Laut Plan sollte nun eine gemeinsame Probe der von allen eigenständig einstudierten Songs stattfinden. Kurzerhand entschied Klassen jedoch, dass einfach ohne Probe direkt mit dem Konzert begonnen wird. Es ist eben ein Spontan-Konzert, da weiß man nie so genau, wann was als nächstes passiert …
Klassen hebt die Hände und stimmt zum ersten Stück an. Nach und nach setzen alle Musiker ein. Aus der anfänglichen Kakophonie erwächst langsam Struktur, Rhythmus, Melodie. Jeder kennt ja seinen Part. Diese zusammen zu setzen ist nun die Übung. Beim dritten Mal klappt’s! Für die besondere Stimmung sorgt der Defne Chor, singend und klatschend begleiten sie die Stücke.
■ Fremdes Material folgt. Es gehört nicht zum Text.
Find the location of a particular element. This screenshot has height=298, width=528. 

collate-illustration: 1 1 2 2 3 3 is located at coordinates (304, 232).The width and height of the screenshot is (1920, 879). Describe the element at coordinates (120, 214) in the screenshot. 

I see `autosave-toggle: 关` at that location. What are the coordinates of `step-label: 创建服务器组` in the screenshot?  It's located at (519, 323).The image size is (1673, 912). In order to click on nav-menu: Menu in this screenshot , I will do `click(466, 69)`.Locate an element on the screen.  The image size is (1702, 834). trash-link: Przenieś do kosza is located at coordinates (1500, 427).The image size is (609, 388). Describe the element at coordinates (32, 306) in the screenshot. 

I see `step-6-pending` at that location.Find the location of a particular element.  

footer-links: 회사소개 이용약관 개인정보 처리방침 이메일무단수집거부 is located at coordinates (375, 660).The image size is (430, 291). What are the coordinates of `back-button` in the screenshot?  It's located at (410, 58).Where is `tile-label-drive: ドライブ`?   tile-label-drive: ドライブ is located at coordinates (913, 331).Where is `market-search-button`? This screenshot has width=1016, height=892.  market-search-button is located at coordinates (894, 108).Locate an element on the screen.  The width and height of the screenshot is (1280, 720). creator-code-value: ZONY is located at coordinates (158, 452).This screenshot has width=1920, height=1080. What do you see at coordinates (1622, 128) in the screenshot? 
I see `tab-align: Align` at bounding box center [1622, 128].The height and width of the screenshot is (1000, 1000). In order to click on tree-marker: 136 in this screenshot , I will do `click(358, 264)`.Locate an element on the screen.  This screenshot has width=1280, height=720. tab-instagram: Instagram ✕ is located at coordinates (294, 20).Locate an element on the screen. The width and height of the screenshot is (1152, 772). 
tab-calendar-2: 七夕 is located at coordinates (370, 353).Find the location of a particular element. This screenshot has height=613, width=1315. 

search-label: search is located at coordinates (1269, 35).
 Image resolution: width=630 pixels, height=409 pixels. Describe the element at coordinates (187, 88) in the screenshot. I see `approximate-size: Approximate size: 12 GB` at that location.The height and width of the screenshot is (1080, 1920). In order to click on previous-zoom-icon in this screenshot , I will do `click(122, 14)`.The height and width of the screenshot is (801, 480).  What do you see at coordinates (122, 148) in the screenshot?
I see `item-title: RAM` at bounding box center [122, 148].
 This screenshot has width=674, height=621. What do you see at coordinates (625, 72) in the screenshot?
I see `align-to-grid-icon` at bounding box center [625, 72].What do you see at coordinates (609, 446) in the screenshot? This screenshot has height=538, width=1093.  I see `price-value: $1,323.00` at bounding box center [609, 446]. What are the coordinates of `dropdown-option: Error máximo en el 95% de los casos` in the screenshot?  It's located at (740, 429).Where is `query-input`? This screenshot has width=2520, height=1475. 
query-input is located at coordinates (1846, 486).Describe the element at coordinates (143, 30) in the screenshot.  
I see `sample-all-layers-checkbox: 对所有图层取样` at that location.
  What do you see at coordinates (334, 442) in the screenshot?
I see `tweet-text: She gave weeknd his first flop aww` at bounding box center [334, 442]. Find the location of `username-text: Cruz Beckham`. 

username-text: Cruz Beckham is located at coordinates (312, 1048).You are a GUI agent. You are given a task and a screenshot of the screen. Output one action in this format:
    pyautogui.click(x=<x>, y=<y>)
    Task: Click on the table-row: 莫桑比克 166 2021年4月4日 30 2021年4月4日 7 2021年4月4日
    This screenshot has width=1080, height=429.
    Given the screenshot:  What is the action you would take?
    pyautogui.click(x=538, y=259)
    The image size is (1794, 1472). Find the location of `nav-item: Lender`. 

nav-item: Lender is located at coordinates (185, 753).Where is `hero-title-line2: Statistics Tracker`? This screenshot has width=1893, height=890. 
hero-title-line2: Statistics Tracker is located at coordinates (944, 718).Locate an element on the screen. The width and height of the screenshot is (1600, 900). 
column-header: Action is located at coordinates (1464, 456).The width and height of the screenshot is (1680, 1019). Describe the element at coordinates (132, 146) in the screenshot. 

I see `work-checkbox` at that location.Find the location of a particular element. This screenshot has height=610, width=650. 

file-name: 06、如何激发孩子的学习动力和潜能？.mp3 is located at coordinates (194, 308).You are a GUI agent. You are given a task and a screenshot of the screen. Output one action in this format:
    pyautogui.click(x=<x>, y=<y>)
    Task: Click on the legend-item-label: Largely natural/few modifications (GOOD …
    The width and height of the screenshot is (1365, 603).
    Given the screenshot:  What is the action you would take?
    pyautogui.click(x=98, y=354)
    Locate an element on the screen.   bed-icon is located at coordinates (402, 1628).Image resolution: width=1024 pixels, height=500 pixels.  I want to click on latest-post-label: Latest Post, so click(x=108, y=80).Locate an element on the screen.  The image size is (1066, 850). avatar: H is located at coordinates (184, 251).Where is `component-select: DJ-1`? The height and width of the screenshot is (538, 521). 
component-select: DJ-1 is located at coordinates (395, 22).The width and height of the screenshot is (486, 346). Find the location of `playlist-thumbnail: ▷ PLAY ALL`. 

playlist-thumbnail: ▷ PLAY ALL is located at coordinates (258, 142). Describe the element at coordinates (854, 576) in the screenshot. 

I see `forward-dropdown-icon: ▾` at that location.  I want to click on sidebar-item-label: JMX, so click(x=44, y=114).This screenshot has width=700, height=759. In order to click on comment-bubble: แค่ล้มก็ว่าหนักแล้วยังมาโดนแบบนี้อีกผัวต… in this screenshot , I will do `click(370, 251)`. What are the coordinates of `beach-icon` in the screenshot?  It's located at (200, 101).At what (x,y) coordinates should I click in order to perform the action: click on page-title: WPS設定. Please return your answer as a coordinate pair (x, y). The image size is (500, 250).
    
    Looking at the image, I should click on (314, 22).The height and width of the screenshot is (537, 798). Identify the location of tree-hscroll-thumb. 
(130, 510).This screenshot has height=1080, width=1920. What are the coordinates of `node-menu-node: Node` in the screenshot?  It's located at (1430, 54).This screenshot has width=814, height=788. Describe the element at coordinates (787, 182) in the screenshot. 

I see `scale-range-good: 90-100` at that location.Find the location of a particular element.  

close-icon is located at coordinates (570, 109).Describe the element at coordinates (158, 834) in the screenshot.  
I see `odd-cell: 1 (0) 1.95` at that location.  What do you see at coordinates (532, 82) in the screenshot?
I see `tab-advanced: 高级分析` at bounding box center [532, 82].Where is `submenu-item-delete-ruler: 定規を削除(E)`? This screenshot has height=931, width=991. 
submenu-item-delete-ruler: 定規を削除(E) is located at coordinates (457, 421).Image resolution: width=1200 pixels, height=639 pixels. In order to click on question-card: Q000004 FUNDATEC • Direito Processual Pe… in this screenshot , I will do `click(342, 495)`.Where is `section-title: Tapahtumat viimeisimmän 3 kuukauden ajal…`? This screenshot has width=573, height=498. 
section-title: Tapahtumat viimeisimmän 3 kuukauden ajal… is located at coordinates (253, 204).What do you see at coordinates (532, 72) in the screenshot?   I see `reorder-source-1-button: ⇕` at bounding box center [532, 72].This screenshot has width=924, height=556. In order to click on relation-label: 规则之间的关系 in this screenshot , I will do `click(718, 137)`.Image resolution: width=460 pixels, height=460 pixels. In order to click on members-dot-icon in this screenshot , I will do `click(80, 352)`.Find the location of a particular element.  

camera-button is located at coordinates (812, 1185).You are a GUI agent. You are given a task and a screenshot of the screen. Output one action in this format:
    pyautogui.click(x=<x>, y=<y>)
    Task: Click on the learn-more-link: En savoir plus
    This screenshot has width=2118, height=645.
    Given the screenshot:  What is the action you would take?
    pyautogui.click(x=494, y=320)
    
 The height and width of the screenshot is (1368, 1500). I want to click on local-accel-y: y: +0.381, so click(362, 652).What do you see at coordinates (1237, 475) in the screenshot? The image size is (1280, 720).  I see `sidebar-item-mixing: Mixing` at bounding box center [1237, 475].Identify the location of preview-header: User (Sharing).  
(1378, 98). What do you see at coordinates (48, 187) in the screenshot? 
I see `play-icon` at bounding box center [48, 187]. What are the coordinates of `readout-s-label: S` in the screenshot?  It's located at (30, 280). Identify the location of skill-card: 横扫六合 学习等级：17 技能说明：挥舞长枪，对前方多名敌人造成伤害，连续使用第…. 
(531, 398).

Die Stimmung ist ausgelassen. Mehr und mehr neugieriges Publikum gesellt sich hinzu. Lieder, die beim Singen und Spielen besonders viel Spaß machen, werden schlichtweg wiederholt und machen beim nächsten Mal noch viel mehr Freude. Auch ein brasilianischer Opernsänger ist gekommen und intoniert bei Beethovens Ode die Solostellen.
Tobender Applaus nach dem letzten Stück. Die Musikerinnen und Musiker packen langsam zusammen. Im Schatten wird es schnell zu kalt für Finger und Instrumente.
Doch einige folgen der Einladung, gemeinsam mit Pianist Tarek Yamami weiter zu jammen. Sogar ein junges Mädchen mit einer kleinen Kindergeige spielt mit, ein Gast holt seine Trommel wieder heraus und eine begeisterte Besucherin trommelt mit Essstäbchen auf einer Glasflasche. Auch Davi Saavedra ist mit seiner Gitarre gekommen und gibt zum Abschluss einige seiner selbst geschiebenen Songs zum Besten.
Ein musikalisch-fröhlicher Nachmittag auf dem Nettelbeckplatz geht zu Ende. Bereichert um Kontaktdaten, musikalische Erlebnisse und schöne Erinnerung gehen Nachbar*innen und Musiker*innen nach Hause.
Musik war heute der Kitt, aus dem Beziehungen entstehen. Mehr davon!